**WHAT IS NEEDED**
Write out again only the lines running from the one that contains "Task: Click the Extra rough scale label" to the end of the records below, including both the first and the last.

**DATASET RECORDS**
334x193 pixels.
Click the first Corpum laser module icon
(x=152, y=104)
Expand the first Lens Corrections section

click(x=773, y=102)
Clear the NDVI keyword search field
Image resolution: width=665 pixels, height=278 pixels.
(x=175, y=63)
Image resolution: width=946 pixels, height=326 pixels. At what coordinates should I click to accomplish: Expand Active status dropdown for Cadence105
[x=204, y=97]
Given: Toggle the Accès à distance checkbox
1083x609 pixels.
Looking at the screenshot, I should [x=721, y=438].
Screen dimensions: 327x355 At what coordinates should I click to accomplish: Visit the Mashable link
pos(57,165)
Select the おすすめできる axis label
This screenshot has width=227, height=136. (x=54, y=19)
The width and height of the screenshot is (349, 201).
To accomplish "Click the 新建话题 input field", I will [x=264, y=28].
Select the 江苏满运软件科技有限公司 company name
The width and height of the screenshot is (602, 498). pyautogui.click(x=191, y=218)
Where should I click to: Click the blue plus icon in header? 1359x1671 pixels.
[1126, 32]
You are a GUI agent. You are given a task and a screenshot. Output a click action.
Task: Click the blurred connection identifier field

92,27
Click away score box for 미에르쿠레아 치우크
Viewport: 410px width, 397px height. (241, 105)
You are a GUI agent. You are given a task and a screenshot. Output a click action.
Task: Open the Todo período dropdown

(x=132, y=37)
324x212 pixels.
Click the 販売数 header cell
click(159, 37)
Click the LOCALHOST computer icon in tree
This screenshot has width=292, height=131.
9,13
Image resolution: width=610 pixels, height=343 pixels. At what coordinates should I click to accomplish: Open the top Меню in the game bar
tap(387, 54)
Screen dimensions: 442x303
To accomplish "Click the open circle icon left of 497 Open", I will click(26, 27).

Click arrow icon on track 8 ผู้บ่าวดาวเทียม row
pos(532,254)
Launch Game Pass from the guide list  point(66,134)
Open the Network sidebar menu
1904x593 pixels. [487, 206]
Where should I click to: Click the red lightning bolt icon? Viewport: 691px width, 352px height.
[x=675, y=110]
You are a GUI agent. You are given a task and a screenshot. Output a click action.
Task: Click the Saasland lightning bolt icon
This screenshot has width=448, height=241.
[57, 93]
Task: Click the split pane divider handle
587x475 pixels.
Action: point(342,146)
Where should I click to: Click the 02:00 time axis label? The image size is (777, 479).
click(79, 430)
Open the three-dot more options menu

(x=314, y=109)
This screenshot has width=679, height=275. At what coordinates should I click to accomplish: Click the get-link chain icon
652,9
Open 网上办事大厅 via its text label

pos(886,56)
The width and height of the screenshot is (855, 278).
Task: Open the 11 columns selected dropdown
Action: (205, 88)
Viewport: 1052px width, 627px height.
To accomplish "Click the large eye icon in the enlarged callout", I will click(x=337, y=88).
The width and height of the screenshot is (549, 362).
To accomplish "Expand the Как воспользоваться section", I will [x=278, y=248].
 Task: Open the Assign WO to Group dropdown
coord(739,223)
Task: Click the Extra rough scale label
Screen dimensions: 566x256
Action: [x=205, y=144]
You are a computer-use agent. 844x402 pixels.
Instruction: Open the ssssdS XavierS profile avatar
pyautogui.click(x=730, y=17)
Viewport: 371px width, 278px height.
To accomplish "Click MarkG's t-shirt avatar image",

**ANSWER FOR THE TASK**
Task: Click the Extra rough scale label
Screen dimensions: 566x256
Action: [x=205, y=144]
You are a computer-use agent. 844x402 pixels.
Instruction: Open the ssssdS XavierS profile avatar
pyautogui.click(x=730, y=17)
Viewport: 371px width, 278px height.
To accomplish "Click MarkG's t-shirt avatar image",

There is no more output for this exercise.